The problem
Pick up the passage below about the painter C. M. Coolidge after its final line and keep writing it.

Source passage
-*-

Coolidge was born in Antwerp, New York to abolitionist Quaker farmers, and was raised in Philadelphia, New York.[1]

He had little formal training as an artist.

Career

Poker Game, oil on canvas, 1894

After leaving the family farm in the early 1860s,[1] Coolidge had many careers. Between 1868 and 1872 he worked as a druggist and sign painter, founded a bank and a newspaper, then moved from Antwerp, New York, to Rochester, where he started painting dogs in human situations.[2]

Editorial work

Coolidge began his art career in his twenties, one of his early jobs being the creation of cartoons for a local newspaper.

Comic foregrounds

He is credited[3] with creating "comic foregrounds," novelty photographs which combined a portrait of the sitter with a caricatured body, produced by the sitter holding between two sticks a canvas on which Coolidge drew or painted the caricature, which he patented.[4] The final product was similar to the photographs produced using photo stand-ins at midways and carnivals where people place their heads into openings in life-size caricatures.[5]

Calendar paintings

Pinched with Four Aces by C. M. Coolidge, painted in 1903.

-*-

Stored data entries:
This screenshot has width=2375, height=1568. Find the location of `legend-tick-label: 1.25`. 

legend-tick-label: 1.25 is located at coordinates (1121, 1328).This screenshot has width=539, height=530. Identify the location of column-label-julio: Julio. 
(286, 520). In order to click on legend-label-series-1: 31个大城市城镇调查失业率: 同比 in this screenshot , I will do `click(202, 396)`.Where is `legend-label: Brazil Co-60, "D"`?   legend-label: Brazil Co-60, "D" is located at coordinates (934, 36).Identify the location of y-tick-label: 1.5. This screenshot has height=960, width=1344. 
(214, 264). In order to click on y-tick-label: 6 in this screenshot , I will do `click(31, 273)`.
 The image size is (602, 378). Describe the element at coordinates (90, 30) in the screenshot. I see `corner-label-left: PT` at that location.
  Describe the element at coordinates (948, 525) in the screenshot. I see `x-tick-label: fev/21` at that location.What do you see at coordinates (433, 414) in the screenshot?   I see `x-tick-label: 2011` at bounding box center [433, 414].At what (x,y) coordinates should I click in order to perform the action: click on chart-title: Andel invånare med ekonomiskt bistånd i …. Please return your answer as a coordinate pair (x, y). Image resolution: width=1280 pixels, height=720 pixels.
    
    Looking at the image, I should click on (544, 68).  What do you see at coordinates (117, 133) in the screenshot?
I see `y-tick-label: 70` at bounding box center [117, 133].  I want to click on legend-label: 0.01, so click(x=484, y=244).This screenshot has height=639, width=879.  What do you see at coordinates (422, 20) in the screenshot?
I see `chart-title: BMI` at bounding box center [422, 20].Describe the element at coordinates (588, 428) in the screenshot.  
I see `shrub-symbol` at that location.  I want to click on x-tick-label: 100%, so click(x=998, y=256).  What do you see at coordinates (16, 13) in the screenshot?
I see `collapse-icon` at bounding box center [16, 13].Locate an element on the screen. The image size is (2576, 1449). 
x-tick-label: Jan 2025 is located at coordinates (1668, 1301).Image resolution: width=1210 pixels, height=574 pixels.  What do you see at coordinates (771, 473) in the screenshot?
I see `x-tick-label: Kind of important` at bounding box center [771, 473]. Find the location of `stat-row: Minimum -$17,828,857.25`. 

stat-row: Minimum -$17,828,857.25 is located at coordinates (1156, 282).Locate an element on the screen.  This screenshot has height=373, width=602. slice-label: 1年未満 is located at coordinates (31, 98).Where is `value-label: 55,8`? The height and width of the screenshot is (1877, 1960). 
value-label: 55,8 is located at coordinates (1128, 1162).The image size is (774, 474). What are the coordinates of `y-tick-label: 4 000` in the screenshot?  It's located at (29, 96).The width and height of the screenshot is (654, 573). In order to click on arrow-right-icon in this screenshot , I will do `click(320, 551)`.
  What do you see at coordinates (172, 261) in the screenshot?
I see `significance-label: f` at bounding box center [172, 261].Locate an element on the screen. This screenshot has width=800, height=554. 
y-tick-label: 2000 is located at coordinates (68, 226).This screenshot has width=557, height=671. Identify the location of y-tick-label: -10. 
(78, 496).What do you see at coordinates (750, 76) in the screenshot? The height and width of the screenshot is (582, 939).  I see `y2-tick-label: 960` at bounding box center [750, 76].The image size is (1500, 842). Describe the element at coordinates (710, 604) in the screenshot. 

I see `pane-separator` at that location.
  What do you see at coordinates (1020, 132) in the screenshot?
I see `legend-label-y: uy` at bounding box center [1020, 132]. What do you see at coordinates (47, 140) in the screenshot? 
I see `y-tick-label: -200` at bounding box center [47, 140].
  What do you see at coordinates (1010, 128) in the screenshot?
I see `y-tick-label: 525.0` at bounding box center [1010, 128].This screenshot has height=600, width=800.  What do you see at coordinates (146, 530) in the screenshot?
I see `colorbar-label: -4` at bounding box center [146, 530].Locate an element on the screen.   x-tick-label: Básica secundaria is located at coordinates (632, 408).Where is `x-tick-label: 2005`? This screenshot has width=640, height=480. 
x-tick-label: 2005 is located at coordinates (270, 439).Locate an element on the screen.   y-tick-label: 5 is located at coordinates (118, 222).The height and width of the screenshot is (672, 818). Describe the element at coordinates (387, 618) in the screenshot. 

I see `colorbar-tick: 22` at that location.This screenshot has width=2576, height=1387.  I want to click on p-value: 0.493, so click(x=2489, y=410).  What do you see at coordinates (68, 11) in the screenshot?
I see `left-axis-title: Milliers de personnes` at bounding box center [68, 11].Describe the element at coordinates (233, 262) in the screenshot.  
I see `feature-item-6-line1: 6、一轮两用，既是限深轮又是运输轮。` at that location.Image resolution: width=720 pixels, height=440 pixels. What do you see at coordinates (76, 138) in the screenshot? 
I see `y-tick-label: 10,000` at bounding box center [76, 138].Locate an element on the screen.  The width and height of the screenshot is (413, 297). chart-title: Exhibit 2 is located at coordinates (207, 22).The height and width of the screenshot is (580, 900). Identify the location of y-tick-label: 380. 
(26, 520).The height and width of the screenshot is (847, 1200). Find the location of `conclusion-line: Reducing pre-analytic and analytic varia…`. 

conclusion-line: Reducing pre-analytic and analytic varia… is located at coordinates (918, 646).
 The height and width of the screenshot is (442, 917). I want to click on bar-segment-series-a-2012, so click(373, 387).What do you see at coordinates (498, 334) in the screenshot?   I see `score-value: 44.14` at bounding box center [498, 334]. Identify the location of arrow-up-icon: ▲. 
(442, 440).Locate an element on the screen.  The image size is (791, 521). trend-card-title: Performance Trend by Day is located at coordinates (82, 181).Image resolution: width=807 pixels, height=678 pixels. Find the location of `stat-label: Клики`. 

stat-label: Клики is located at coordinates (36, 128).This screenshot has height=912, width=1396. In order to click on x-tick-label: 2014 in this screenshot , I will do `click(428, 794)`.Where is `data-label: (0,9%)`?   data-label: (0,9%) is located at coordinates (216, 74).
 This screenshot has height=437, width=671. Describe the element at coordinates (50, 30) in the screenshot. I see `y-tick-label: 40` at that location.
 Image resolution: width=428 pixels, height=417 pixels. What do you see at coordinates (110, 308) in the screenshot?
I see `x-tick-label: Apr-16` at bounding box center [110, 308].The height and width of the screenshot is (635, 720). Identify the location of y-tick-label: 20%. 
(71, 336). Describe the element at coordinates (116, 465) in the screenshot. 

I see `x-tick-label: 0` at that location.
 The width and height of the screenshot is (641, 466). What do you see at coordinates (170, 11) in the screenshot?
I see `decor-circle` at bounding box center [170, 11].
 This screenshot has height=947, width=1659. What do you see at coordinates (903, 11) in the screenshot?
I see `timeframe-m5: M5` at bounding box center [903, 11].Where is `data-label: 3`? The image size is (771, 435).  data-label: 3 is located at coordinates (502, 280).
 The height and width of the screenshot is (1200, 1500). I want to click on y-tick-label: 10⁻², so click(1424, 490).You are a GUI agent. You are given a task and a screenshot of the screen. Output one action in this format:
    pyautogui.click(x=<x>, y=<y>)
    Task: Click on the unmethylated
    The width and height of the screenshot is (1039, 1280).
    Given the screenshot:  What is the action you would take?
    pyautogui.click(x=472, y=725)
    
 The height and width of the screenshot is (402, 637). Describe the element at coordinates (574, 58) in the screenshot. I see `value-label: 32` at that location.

-*-

Answer to this task
According to the advertising firm Brown & Bigelow, then primarily a producer of advertising calendars, Coolidge began his relationship with the firm in 1903. From the mid-1900s to the mid-1910s, Coolidge created a series of sixteen oil paintings for them, all of which featured anthropomorphic dogs, including nine paintings of Dogs Playing Poker,[6] a motif that Coolidge is credited with inventing.

The series of 16 commissioned paintings and their themes are:

  • A Bachelor's Dog – reading the mail
  • A Bold Bluff – poker
  • Breach of Promise Suit – testifying in court
  • A Friend in Need – poker, cheating
  • His Station and Four Aces – poker
  • New Year's Eve in Dogville – ballroom dancing
  • One to Tie Two to Win – baseball
  • Pinched with Four Aces – poker, illegal gambling
  • Poker Sympathy – poker
  • Post Mortem – poker, camaraderie
  • The Reunion – smoking and drinking, camaraderie
  • Riding the Goat – Masonic initiation
  • Sitting up with a Sick Friend – poker, gender relations
  • Stranger in Camp – poker, camping
  • Ten Miles to a Garage – travel, car trouble, teamwork
  • Waterloo – poker

Other paintings

Additional paintings in a similar vein include:

  • Kelly Pool (ca. 1909) – pool

Named for the then-common pool-game Kelly pool, Coolidge's painting of dogs playing pool may be considered a progenitor of another memetic pop-culture art genre, that of "dogs playing pool."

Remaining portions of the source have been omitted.